I listened to many wonderful hours of live, acoustic music at the Freight and Salvage in Berkeley, CA and am happy to see they are ready to move into their new building. It’s still on Addison Street, but much closer to public transportation and parking, across the street from the Berkeley Rep. Advance tickets for the first two shows next week are sold out, but there’s plenty more to come, plus workshops and classes. Meyer Sound Laboratories donated the sound system (you may remember them from Mythbusters’ quacking duck and other audio episodes).
Ice is no simple matter at the Olympic games. There are five ice specialists for Vancouver’s Winter Olympics in charge of five very different slick surfaces. Figure skaters and short-track speedskaters share a 1.75 inch layer of ice at 24 degrees F. Long-track speedskaters get a harder track averaging 1.13 inches at 19.4 degrees. Curling takes place on a pebbled surface over 1.75 inches of ice at 20 degrees. And in the uncontrollable outdoors, the bobsled, luge, and skeleton track is kept at an average of 1.2 inches, 24 degrees. The athletes who are the least picky about the condition of their ice? The hockey players who get 1.1 inches at 20.3 degrees F, and whose medal chances don’t depend on a hundredths of a second time difference or a missed jump.
Update from yesterday: here’s some Candy Land on Lombard Street coverage. They used interlocking rubber mats to cover the street. Plus they had Princess Lolly, Princess Frostine and King Kandy!
The Hope Diamond has been at the Smithsonian for over 50 years and Harry Winston, who donated the gem, is going to put it in a new setting to commemorate the anniversary. The diamond will be on display without a setting starting in September, then reset for display in May. It goes back to the original diamond necklace setting later in 2010.
According to several blogs, the twisty part of Lombard Street in San Francisco is being turned into a giant Candyland board game today for the board game’s 60th anniversary. I can’t find anything on the Hasbro site about this event, but maybe they’re depending on this new-fangled social networking media publicity. I’ll wait for photos.
Turns out I have mono which likes to settle in for a while and really get to know your insides. Forced rest is a strange concept, but I’m trying. Having fun, easy things to do is helpful. John Richards’ KEXP morning show ran a John Hughes tribute this morning and I grabbed the playlist and made a table for posterity (the producer’s list will be on their blog). And thank you John Hughes for the celluloid and soundtrack of my adolescence.
Dear faithful readers, do not panic, I haven’t gone anywhere. I’m recovering from a slow-moving virus (no, it doesn’t go oink and, try as I might, I can’t seem to infect anyone else with it) and am giving myself extra time to sleep and take things easy. I’ll be back soon.

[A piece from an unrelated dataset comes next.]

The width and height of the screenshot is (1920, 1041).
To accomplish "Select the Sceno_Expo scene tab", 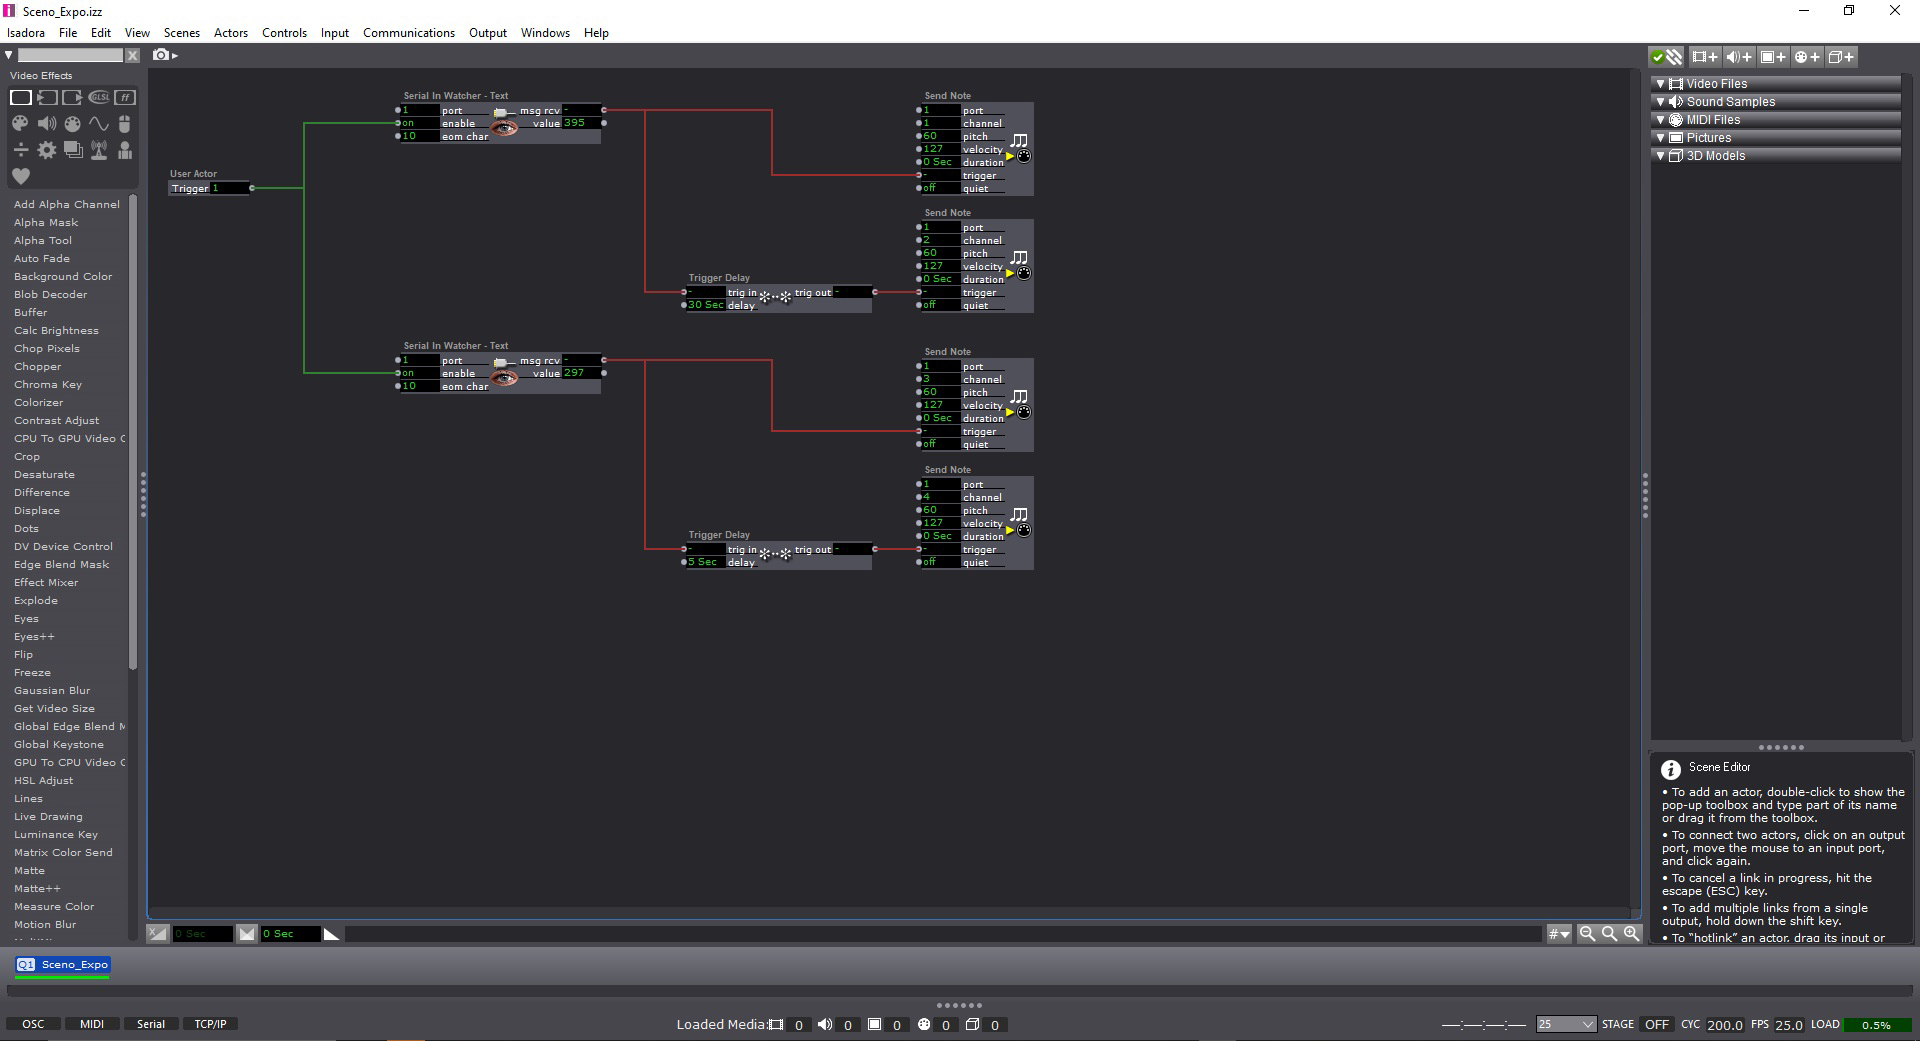I will [x=63, y=965].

The highly anticipated Scribblenauts game has a great ESRB rating description: “If multiple words are entered in a sequence, different whimsical scenarios can be triggered: a bicycle can be used to jump over a baby; a bulldozer can clear away a shark; and cabbage can be fed to dinosaurs. Players can elect to summon “cartoony” versions of bats, bombs, guns, and flamethrowers. These types of items can be used to destroy objects or even other summoned items (e.g., a club can be used to hit an animal; steak can be attached to a baby to attract lions; rockets can be lobbed at a man). These triggered animations are minimally depicted and are usually accompanied by popping, musical sound effects; bright, star-shaped flashes; or small puffs of smoke. If players wish to, they may type in the word vomit, which causes a beige-colored lump to appear on the screen.” (They got an “Everyone 10+” rating. I guess attaching a steak to a baby is OK.) (via joystiq)
There’s still a shoe company making shoes in Maine, and if this Huffington Post interview is to be believed, they’re getting a holiday shoe order from J. Crew. Quoddy still hand sews their shoes in Perry, Maine. They produce several shoes in the moccasin style. I remember their classic boat shoe being the elite preppy brand of choice back in my hometown (Sperry Topsiders being the mainstream choice — yes, preppy was mainstream where I grew up). Perhaps with all the J. Crew love in the First Family we’ll see a pair in the White House soon. As the N.Y. Times has put on the record, preppy is back, via Japan.
During our recent trip back to the S.F. Bay Area, we rode on the old carousel at Los Gatos’ Oak Meadow Park. The Chronicle takes a look at the six old wooden carousels around the Bay Area, including brief reviews from a 4-year-old boy (not ours). All are from the golden age of carousels, the late 1890s-1920s, when these merry-go-rounds featured intricate wooden carvings and detailed scenery panels. The one at the Santa Cruz Beach Boardwalk actually has a working brass ring dispenser. The Bay Area is also home to one of a pair of the world’s largest carousels, the Carousel Columbia, built in 1976 at Santa Clara’s Great America.